#### TESTO FORNITO:
Le pratiche didattiche, con il corollario di strumenti del sapere codificato, tendono a accentuare un’idea sterotipata della costruzione della conoscenza, presentandola come frutto della presenza storica dell’uomo nella vita sociale e culturale, e rimuovendo pressochè totalmente il contributo delle donne in tutti gli ambiti del sapere. Gli spunti offerti dal progetto PO.LI.TE., che dal 1998 , sulla scia della Conferenza mondiale dell donne di Pechino propone con documenti di estrema attualità che i libri di testo promuovano le pari opportunità di genere.

#### ESERCIZI:
1 - Indica se ciascuna delle affermazioni (a), (b) e (c) concorda con il testo sulle pratiche didattiche, rispondendo sì o no e citando alla lettera le parole del testo che lo stabiliscono: (a) il progetto PO.LI.TE. è attivo dal 1998; (b) le pratiche didattiche danno ampio risalto al contributo delle donne nel sapere; (c) il progetto PO.LI.TE. propone che i libri di testo promuovano le pari opportunità di genere.
2 - Ricopia dal testo sulle pratiche didattiche il brano compreso tra "Le pratiche didattiche, con" e "opportunità di genere.", estremi inclusi.
3 - Scrivi il seguito del testo sulle pratiche didattiche e i libri di testo, partendo dal punto in cui si interrompe.
Le voci non sono necessarie per svolgere gli esercizi.

#### MATERIALE FORNITO:
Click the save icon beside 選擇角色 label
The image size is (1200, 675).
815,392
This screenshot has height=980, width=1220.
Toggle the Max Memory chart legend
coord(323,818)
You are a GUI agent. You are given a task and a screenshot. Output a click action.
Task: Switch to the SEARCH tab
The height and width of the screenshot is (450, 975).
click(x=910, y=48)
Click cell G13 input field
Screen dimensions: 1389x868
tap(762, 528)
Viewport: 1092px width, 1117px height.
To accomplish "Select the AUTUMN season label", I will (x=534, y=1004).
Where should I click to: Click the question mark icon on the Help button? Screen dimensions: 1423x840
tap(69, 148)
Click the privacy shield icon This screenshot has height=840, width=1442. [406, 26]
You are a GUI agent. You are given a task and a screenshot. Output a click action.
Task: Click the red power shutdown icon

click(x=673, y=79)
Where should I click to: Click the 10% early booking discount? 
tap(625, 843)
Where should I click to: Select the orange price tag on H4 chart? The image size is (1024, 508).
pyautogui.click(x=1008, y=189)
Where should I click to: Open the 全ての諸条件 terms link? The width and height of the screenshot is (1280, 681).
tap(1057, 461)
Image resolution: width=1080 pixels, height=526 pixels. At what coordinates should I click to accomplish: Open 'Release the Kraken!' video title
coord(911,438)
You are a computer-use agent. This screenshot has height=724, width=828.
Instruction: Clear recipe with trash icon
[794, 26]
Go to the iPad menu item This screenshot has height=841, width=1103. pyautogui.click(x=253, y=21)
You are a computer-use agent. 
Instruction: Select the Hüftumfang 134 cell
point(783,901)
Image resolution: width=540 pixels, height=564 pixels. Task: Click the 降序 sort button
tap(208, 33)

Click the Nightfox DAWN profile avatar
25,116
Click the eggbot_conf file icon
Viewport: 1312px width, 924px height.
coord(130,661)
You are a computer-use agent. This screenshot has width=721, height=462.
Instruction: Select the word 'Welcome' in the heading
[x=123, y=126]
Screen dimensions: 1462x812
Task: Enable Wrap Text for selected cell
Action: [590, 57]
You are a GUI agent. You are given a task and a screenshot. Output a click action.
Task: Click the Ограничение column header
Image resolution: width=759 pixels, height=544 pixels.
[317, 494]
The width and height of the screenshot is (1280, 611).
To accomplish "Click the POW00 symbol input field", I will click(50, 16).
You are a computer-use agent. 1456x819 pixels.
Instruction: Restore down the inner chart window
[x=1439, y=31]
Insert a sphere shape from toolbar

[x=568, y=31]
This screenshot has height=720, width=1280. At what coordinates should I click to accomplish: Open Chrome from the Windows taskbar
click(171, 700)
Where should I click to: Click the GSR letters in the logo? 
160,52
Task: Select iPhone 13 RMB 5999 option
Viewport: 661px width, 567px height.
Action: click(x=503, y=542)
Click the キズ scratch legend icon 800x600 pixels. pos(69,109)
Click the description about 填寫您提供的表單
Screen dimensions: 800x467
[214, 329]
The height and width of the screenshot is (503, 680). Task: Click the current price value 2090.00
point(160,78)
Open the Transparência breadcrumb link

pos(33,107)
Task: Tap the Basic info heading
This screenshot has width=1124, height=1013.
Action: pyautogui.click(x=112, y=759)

#### SOLUZIONI:
1 -
(a) Sì: "che dal 1998"
(b) No: "rimuovendo pressochè totalmente il contributo delle donne in tutti gli ambiti del sapere"
(c) Sì: "propone con documenti di estrema attualità che i libri di testo promuovano le pari opportunità di genere"

2 -
Le pratiche didattiche, con il corollario di strumenti del sapere codificato, tendono a accentuare un’idea sterotipata della costruzione della conoscenza, presentandola come frutto della presenza storica dell’uomo nella vita sociale e culturale, e rimuovendo pressochè totalmente il contributo delle donne in tutti gli ambiti del sapere. Gli spunti offerti dal progetto PO.LI.TE., che dal 1998 , sulla scia della Conferenza mondiale dell donne di Pechino propone con documenti di estrema attualità che i libri di testo promuovano le pari opportunità di genere.

3 -
Ancora nel 2010, in piena ondata di femminicidi, violenze, stupri, le donne nei libri di scuola usati dai bambini più piccoli le donne sono ignorate, o rese soggetti totalmente marginali. «Ma come, scusi, io questi libri non li ho mai visti…», esordisce sempre qualche insegnante durante i corsi di formazione tenuti da Irene Biemmi, pedagogista, ricercatrice e docente di Pedagogia sociale presso il Dipartimento di Scienze della formazione e psicologia dell’Università di Firenze. Biemmi è autrice di uno studio dirompente, realizzato nel 2010 e pubblicato nel libro Educazione sessista. Stereotipi di genere nei libri delle elementari di Rosenberg & Sellier.
Le ricerche più recenti, confermano l’impermeabilità di autori e editori alle esigenze di contrastare il sessismo esplicito e implicito di cui sono portatori molti testi scolastici.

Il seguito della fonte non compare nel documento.